• **Work task**
For this exercise, please find the lines in the entries that include the word "computer" and copy them.

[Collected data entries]
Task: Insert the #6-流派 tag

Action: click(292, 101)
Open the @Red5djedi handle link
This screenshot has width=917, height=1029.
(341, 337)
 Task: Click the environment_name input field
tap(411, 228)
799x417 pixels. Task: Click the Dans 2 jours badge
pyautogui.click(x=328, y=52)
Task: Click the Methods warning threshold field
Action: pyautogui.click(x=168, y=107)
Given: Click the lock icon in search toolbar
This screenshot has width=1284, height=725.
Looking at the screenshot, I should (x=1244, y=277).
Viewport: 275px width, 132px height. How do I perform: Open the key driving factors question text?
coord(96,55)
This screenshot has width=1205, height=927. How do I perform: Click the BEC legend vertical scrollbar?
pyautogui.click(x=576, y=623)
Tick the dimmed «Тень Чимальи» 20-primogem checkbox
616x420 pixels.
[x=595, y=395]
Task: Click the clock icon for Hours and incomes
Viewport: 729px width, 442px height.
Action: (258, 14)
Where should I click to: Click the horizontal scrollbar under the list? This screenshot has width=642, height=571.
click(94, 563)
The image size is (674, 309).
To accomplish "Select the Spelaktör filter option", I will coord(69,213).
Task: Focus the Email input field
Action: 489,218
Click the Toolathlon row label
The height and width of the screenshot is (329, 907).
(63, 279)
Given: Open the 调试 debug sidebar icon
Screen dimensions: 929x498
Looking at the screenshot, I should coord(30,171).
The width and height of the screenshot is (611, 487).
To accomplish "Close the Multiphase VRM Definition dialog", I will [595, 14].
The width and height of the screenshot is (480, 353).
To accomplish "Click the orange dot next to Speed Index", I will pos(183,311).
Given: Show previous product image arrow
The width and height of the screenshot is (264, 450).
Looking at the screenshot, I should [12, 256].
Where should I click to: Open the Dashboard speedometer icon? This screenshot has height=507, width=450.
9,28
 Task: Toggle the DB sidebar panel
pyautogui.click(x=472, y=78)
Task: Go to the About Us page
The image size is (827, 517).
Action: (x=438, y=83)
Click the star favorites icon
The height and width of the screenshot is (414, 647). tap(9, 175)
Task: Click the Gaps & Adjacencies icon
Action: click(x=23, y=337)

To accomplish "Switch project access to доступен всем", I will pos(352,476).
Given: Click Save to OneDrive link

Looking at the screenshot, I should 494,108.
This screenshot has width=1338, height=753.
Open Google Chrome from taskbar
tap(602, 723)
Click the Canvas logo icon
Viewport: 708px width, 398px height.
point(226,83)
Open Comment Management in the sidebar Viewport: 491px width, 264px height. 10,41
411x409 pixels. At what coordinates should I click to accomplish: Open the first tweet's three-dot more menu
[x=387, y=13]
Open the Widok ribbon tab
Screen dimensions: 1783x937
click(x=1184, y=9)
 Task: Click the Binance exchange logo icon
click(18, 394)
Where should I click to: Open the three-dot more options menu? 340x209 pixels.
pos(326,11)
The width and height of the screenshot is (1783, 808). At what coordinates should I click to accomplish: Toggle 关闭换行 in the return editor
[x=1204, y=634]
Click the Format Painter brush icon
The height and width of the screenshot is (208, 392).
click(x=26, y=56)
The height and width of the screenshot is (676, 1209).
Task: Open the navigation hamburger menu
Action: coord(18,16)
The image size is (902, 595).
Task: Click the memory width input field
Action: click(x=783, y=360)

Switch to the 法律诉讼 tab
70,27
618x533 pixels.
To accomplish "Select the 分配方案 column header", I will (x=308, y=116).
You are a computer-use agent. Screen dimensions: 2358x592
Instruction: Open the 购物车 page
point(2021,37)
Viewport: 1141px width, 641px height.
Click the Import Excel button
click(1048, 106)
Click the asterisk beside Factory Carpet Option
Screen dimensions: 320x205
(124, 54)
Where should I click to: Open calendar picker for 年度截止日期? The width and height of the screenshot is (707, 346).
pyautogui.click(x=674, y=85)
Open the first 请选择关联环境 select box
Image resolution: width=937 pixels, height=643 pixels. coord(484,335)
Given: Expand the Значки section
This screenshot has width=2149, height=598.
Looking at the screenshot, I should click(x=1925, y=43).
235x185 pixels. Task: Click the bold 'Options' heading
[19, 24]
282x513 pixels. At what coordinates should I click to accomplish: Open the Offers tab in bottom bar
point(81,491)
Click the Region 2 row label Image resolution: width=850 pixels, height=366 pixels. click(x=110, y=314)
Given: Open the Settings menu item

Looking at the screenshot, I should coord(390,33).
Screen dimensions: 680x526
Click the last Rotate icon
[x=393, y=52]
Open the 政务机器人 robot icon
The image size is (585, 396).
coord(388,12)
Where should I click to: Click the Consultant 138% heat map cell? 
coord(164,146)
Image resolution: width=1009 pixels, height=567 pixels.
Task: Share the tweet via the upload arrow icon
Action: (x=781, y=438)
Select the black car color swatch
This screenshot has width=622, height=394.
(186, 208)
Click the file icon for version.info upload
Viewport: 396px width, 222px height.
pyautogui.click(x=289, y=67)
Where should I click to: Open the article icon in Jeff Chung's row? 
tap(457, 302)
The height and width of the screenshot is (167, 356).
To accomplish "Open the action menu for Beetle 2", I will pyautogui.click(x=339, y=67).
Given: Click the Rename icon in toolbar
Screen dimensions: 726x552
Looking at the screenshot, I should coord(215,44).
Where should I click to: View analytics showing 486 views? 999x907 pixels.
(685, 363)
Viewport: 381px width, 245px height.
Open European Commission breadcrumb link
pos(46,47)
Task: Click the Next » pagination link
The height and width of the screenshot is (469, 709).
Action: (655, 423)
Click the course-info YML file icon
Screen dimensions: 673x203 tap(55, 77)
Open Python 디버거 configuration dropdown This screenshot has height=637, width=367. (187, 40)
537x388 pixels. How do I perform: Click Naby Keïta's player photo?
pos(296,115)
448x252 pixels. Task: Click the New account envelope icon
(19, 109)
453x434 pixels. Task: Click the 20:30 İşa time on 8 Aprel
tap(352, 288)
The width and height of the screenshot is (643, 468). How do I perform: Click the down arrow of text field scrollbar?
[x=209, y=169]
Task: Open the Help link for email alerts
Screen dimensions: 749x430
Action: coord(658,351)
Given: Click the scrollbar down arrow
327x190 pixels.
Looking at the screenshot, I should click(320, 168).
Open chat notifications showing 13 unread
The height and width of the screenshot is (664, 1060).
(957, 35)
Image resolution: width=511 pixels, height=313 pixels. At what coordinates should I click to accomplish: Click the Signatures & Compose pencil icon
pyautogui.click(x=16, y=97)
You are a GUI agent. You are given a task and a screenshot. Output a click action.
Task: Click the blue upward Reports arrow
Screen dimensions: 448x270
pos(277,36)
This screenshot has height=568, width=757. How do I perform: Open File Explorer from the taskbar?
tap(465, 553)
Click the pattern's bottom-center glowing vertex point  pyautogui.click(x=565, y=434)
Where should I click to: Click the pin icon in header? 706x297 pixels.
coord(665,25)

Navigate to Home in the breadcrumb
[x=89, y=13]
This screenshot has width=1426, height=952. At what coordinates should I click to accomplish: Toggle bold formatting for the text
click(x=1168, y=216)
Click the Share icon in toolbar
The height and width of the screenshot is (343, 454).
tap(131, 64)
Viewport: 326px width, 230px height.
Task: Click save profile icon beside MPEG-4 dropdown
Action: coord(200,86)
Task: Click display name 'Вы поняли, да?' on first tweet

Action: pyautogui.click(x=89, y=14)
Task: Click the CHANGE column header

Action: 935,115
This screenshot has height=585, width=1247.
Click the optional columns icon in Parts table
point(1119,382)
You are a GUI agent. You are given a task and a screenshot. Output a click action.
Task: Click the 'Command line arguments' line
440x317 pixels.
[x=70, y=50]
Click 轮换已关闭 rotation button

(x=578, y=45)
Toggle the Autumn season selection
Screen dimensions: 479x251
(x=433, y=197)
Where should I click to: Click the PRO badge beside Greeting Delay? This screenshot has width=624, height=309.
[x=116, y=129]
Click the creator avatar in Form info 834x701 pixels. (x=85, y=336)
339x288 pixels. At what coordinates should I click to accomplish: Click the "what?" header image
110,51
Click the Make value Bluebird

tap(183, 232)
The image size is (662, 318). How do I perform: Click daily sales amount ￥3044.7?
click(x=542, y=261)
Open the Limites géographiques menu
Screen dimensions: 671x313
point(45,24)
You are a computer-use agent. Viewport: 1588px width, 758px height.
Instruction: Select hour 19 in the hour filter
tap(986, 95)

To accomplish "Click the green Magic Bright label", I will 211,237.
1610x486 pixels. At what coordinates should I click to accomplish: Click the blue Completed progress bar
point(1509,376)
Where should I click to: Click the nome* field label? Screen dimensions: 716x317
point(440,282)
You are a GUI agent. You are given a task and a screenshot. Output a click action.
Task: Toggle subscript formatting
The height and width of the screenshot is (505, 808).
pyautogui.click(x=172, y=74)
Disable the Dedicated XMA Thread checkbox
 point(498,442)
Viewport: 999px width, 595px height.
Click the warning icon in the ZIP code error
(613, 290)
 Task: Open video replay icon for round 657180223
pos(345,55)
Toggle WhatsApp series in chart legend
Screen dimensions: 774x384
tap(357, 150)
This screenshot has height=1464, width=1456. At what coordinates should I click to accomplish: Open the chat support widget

• **Solution to this task**
You are a computer-use agent. Screen dimensions: 2358x592
You are a computer-use agent. Viewport: 1588px width, 758px height.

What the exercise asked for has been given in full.